● WHAT YOU NEED TO DO:
Look through the records below for the line holding "Screen dimensions: 766x539". Write it out exactly, with each following line through the line holding "Close the CAS".

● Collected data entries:
Content starts

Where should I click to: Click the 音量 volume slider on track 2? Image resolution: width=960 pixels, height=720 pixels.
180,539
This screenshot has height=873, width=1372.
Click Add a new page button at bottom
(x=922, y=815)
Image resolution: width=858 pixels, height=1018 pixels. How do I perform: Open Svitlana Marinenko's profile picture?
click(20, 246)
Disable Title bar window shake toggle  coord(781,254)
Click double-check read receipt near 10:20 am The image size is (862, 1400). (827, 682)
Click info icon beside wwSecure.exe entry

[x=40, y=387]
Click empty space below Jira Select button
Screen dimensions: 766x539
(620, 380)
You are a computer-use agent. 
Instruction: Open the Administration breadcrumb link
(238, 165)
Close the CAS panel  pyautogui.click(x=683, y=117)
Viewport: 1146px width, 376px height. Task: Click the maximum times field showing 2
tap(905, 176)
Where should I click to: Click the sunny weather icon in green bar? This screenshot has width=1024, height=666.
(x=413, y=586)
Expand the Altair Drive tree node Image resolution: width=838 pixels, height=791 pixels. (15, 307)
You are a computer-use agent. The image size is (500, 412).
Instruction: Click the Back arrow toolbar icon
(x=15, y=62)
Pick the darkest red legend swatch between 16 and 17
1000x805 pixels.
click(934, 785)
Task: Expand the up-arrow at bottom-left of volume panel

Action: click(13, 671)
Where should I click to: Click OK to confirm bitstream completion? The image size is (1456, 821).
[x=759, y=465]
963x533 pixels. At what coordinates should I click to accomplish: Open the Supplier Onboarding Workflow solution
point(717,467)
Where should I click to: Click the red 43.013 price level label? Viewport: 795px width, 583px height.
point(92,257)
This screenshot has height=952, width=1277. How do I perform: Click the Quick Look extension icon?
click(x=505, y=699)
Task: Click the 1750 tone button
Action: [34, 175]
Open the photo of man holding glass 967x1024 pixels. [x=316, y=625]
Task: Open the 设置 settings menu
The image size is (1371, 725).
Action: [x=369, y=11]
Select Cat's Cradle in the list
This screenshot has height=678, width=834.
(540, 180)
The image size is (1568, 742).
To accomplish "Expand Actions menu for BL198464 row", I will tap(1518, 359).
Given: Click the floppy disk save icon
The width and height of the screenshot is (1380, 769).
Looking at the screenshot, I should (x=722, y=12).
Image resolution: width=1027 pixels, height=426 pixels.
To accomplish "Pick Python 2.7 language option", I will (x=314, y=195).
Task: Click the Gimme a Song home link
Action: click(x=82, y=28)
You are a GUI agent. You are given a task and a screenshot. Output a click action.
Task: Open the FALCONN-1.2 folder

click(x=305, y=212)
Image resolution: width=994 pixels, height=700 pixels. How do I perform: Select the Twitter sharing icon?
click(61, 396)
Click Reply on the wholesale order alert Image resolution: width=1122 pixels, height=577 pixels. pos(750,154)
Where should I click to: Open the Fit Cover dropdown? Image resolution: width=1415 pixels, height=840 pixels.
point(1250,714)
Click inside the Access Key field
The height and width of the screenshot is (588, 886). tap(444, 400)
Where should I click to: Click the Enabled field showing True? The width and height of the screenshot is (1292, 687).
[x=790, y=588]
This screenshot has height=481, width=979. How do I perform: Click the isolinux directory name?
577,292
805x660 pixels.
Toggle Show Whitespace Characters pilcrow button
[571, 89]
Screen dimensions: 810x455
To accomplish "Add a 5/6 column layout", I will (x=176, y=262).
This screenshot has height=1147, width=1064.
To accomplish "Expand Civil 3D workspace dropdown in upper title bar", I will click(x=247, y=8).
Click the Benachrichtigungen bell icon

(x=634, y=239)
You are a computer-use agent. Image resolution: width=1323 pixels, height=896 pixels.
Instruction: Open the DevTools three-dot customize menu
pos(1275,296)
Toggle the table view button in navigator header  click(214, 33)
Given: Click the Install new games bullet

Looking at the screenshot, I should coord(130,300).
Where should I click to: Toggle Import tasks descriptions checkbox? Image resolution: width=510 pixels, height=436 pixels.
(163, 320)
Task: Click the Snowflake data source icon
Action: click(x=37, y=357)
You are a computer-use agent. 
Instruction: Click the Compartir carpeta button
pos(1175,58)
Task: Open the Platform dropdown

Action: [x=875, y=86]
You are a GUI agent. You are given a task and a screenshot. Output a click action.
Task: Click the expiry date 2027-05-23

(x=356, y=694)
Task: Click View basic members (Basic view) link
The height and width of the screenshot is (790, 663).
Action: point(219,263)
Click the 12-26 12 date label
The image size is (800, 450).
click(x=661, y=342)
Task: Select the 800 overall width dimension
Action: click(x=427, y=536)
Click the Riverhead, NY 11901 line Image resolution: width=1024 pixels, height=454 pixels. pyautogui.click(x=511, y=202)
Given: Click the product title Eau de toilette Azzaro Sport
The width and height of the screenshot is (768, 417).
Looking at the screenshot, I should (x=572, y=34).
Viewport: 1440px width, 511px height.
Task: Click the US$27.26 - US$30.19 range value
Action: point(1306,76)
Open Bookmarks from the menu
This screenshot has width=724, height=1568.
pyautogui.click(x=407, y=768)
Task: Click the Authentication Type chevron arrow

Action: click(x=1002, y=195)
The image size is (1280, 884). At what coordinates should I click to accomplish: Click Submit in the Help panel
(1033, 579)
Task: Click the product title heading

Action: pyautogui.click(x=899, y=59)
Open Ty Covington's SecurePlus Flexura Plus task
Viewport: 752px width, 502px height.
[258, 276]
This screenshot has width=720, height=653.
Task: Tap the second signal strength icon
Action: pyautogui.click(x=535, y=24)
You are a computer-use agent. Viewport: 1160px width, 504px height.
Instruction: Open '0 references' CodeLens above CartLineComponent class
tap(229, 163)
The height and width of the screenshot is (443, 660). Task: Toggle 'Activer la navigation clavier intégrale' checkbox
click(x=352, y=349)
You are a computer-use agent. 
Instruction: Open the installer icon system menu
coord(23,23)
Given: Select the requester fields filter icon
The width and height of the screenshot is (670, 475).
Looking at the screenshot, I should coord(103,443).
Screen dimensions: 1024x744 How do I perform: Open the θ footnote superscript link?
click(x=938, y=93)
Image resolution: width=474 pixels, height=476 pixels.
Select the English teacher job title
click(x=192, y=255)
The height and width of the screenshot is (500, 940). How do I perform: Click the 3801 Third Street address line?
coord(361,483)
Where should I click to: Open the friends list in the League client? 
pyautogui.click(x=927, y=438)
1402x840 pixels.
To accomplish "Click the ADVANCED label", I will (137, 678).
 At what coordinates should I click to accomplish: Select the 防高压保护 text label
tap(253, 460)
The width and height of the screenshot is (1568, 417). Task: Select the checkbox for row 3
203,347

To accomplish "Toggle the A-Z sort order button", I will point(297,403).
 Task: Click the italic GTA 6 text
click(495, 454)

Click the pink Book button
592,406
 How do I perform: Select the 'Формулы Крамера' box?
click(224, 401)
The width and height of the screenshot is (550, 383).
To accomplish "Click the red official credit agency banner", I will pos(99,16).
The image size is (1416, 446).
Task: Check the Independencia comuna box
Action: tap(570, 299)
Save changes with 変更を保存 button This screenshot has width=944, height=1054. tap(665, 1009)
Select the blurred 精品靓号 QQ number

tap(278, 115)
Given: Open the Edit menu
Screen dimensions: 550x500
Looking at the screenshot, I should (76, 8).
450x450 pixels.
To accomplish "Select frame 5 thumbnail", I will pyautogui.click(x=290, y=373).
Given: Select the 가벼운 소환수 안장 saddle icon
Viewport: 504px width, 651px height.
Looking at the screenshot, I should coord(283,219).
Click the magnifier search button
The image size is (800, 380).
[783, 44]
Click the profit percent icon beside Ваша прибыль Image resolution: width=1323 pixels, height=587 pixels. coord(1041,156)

Content ends

● TASK RESPONSE:
Screen dimensions: 766x539
(620, 380)
You are a computer-use agent. 
Instruction: Open the Administration breadcrumb link
(238, 165)
Close the CAS panel  pyautogui.click(x=683, y=117)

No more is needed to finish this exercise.